On Generous Thinking, by Kathleen Fitzpatrick
In the recently published Generous Thinking: A Radical Approach to Saving the University, Kathleen Fitzpatrick ruminates on the current state academia, with a focus on dominant trends toward competition and individualism and weakening public support. “The university has been undermined,” she writes, “by the withdrawal of public support for its functions, but that public support has been undermined by the university’s own betrayals of the public trust” (xi). She argues that a substantial shift in academia is required in order to reinstate public trust, and to build relationships with the larger communities that universities are apart of.
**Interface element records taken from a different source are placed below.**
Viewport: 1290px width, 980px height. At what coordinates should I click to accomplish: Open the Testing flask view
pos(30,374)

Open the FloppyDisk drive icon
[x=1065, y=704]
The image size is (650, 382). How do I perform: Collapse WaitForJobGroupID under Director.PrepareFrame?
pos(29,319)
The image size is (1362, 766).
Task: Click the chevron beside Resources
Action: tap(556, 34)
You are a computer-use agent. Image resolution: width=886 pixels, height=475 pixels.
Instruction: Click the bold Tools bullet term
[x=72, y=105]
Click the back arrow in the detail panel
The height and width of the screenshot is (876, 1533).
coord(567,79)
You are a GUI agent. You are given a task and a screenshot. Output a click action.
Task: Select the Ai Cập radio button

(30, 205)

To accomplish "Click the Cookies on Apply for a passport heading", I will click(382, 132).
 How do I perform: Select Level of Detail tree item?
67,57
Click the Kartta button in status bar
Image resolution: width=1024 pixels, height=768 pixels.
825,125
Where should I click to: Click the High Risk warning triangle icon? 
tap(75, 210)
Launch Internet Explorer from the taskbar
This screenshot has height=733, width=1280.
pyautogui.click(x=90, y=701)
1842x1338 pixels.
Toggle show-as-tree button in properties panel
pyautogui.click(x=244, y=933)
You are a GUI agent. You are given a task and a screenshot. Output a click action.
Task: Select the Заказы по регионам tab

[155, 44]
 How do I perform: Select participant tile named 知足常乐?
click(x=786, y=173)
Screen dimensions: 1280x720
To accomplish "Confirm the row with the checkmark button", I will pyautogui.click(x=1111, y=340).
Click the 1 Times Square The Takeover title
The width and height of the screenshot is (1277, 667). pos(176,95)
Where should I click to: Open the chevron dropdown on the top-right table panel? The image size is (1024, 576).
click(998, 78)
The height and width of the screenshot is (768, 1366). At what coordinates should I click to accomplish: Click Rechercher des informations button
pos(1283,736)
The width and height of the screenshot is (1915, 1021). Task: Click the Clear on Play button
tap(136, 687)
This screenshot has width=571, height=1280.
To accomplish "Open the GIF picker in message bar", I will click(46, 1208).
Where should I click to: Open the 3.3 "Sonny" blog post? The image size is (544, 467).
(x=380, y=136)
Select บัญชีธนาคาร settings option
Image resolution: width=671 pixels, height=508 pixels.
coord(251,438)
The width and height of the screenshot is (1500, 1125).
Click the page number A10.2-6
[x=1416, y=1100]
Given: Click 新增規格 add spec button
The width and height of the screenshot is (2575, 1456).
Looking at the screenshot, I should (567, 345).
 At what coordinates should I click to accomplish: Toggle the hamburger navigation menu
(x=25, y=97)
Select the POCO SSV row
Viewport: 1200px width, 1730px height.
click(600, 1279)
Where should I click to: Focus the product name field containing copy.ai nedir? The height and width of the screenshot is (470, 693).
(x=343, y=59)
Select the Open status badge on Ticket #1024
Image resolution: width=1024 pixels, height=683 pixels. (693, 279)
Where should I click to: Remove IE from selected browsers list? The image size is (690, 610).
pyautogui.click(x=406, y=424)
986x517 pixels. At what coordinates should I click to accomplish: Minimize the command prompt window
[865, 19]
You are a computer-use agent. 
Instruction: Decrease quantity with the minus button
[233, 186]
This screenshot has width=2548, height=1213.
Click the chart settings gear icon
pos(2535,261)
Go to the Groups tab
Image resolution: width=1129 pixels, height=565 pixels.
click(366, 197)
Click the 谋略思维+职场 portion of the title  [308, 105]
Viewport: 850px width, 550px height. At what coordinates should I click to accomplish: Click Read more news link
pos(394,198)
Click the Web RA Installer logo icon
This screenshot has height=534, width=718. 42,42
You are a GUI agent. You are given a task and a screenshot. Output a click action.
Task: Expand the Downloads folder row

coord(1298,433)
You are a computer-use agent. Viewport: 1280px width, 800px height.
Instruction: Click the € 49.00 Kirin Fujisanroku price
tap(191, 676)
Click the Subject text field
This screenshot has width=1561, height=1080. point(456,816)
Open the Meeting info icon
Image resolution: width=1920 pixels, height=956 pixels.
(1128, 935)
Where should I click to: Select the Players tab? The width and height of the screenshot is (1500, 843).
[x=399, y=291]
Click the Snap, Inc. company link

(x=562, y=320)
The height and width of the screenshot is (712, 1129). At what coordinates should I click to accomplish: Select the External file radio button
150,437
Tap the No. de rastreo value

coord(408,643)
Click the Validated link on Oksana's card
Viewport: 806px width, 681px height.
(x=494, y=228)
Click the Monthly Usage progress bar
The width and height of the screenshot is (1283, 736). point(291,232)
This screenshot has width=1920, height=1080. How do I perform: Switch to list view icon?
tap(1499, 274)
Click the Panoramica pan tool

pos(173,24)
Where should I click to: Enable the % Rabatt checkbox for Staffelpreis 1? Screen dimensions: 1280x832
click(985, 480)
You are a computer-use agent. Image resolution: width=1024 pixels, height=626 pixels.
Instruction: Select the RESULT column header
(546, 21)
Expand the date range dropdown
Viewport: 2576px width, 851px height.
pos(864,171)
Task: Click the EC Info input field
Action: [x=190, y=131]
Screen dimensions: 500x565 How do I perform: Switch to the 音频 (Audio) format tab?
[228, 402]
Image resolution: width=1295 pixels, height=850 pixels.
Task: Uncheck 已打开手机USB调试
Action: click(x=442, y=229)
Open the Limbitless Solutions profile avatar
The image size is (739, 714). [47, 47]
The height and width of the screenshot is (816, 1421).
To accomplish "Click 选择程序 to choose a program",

For Fitzpatrick, this requires an embrace of listening over telling, of care over competition, and of working with the public rather than isolation and insulation–in short, it requires the generous thinking, and actions, of the book’s title.
Notably, Fitzpatrick argues that open access has a significant role to play in such an endeavour:
Enabling access to scholarly work does not just serve the goal of undoing its commercialization or removing it from a market-driven, competition-based economy, but rather is a first step in facilitating public engagement with the knowledge that universities produce. (148)
For Fitzpatrick, making scholarship available is a foundational step in collaborating with others, in line with the community engagement she advocates for throughout the book.
Work cited
Fitzpatrick, Kathleen. 2019. Generous Thinking: A Radical Approach to Saving the University. Baltimore, MD: Johns Hopkins UP.